The surrender has led to more than 300 firearms being taken out of circulation and although there's no suggestion that any were involved in crime, all of them had the potential to be dangerous if they fell into the wrong hands. I am grateful to all those who handed in firearms and ammunition. They have helped us make Sussex and Surrey even safer by reducing the chance of criminals getting their hands on weapons."

– Chief Superintendent Paul Morrison


Dozens of weapons handed in during amnesty

More than 70 weapons were handed in Credit: ITV

Kent Police’s firearms surrender has been hailed as a success after more than 70 weapons were handed in to officers.

The two-week scheme came to an end on Friday 21 November and coincided with an ACPO-led national campaign.

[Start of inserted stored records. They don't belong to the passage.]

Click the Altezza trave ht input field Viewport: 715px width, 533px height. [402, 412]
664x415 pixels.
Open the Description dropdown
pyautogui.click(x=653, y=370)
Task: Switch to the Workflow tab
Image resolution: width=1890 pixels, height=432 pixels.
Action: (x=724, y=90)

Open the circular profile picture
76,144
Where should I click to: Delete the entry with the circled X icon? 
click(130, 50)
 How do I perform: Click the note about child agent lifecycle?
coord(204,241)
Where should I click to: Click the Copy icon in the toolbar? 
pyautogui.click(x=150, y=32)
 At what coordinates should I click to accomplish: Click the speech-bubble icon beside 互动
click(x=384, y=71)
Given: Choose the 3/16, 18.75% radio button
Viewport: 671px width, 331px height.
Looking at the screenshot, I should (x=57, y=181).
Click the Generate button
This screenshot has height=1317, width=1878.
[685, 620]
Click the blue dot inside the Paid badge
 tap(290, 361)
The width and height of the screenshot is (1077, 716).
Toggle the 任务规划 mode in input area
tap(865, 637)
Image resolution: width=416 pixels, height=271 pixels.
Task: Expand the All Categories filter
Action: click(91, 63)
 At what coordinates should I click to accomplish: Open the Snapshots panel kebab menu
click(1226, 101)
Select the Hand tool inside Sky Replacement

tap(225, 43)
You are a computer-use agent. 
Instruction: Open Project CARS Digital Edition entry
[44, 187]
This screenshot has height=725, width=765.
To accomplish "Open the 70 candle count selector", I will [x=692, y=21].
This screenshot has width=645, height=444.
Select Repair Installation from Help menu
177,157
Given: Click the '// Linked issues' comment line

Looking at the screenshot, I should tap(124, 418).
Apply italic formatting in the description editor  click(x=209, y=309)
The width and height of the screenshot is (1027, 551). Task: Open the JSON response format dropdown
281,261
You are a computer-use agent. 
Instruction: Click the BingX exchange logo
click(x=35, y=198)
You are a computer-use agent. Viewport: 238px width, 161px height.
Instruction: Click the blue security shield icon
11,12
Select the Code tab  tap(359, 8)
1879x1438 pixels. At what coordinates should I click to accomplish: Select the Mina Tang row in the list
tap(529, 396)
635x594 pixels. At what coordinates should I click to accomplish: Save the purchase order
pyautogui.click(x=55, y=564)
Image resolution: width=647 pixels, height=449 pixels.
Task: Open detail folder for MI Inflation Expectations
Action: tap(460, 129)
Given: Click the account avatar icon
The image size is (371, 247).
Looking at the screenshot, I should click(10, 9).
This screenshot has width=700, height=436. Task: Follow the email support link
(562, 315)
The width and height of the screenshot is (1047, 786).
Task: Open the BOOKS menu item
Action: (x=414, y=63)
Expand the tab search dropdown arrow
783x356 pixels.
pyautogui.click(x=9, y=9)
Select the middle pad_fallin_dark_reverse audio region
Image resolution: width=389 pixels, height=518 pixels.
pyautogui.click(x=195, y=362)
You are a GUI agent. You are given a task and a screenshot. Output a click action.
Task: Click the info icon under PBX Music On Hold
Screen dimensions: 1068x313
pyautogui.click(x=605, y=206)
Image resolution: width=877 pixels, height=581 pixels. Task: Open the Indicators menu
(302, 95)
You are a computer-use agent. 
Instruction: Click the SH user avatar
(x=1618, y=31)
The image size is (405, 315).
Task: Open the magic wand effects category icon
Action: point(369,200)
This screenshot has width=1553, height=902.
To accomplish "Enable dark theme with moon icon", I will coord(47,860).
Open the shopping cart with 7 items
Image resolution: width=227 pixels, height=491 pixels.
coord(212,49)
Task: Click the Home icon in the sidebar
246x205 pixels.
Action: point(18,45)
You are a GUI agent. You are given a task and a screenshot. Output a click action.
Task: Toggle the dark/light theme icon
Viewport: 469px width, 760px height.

In total, 73 firearms and a quantity of ammunition were handed in by members of the public including 16 shotguns, 21 air rifles and eight handguns.

Ammunition including pellets and shotgun shells were also given in.

In Kent, officers were on hand at all front counter police stations to accept firearms handed in during the scheme . Gun owners, unable to visit, were able to call 101 and arrange a time for an officer to collect their unwanted weapon.

Kent Police hold firearms surrender

19 weapons and ammunition have been handed in to Kent Police Credit: Kent Police

Gun owners have been taking advantage of Kent Police’s firearms surrender with 19 weapons and a quantity of ammunition handed in during the first week of the scheme.

On Friday 7 November, the force launched the two-week surrender to coincide with the ACPO-led national campaign.

In Kent, officers have been on hand at all front counter police stations to accept firearms handed in during the scheme. Those who are unable to attend front counters are able to call 101 and arrange a time for an officer to visit them to collect their unwanted weapon.

Succesful first weekIn the first week, a total of 19 weapons have been handed in by members of the public, including seven shotguns, a deactivated sub-machine gun, four air rifles and a number of revolvers.

Ammunition, including two boxes of 7.62 rounds, has also been handed in.

"The first week of the surrender has proved to be a success with many people taking the time to contact us to safely dispose of their unwanted firearms. In some cases someone’s gun licence may have expired and in others people have organised clear outs and discovered firearm items they no longer wish to keep. Our focus is to make our communities safer. By removing firearms which are no longer wanted, it stops them from falling into the wrong hands and as we enter the final week of our scheme, I would encourage anyone who owns an unwanted gun or ammunition to hand them into us. Any weapon handed into Kent Police is one which can no longer be used in a crime."